En mai 2017, la police fédérale de Charleroi lançait l’opération "Vitamines", démantelant l’un des plus gigantesques trafics de stupéfiants jamais découvert dans la région. Quinze personnes ont été arrêtées et comparaissaient ce lundi devant le tribunal correctionnel de Charleroi. On parle de cocaïne, d’héroïne et de cannabis en très grandes quantités, issues en droite ligne de Rotterdam. Soufiane E., un Hollandais, est d’ailleurs considéré comme l’un des dirigeants du réseau qui disposait d’une livreuse telle qu’Assia M., de "nourrices" qui stockaient la drogue comme Raphaël L. et de cinq vendeurs principaux qui s’étaient répartis le grand Charleroi en secteurs. Une véritable multinationale !

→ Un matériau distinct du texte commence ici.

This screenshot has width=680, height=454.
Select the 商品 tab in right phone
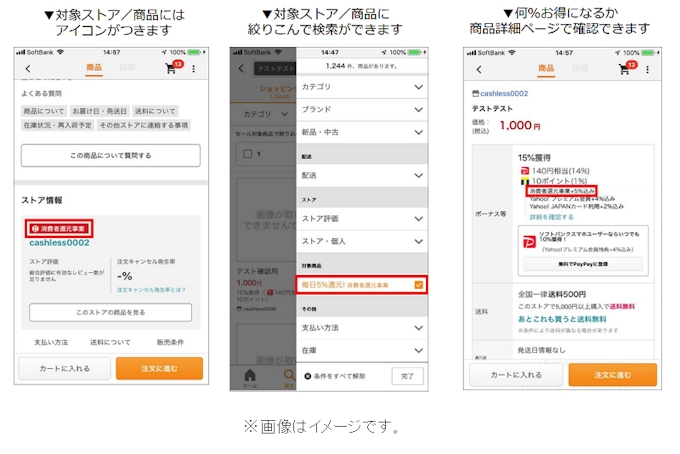tap(546, 68)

Selon le parquet, ce trafic hors normes voyait défiler des quantités astronomiques : "on parle de pains de 700 grammes à un kilo d’héroïne et de balles de tennis de coke livrés tous les 2-3 jours", explique la substitute Samain. "Charleroi était la seule destination de cette drogue qui rapportait jusqu’à 2.000 euros par jour à Moustafa L., l’un des cinq responsables de secteur. Ils se sont également diversifiés puisque quatre plantations de cannabis ont été découvertes à Godarville, Jumet, Dampremy et Farciennes."

Les enquêteurs ont mené des écoutes téléphoniques et des observations durant de longues semaines pour ramener toute la filière dans leurs filets, ce qu’ils ont quasi réalisé. Lors de ces écoutes, ils ont pu entendre la détresse de toxicomanes en manque qui devaient voler de l’outillage sur leur lieu de travail pour le revendre et s’acheter leur dose.

Selon le Ministère public, Soufiane E. et Moustafa L. étaient les deux dirigeants principaux. "Ils déterminaient les volumes, effectuaient les commandes et râlaient sur la qualité de la marchandise lorsqu’elle n’était pas bonne", précise le parquet qui requiert 9 ans de prison contre ces deux hommes, sur un total de 73 ans répartis entre les 15 prévenus. Côté confiscations, la substitute réclame 1.560.000 euros à partager entre les suspects solvables. La défense prendra la parole lundi prochain.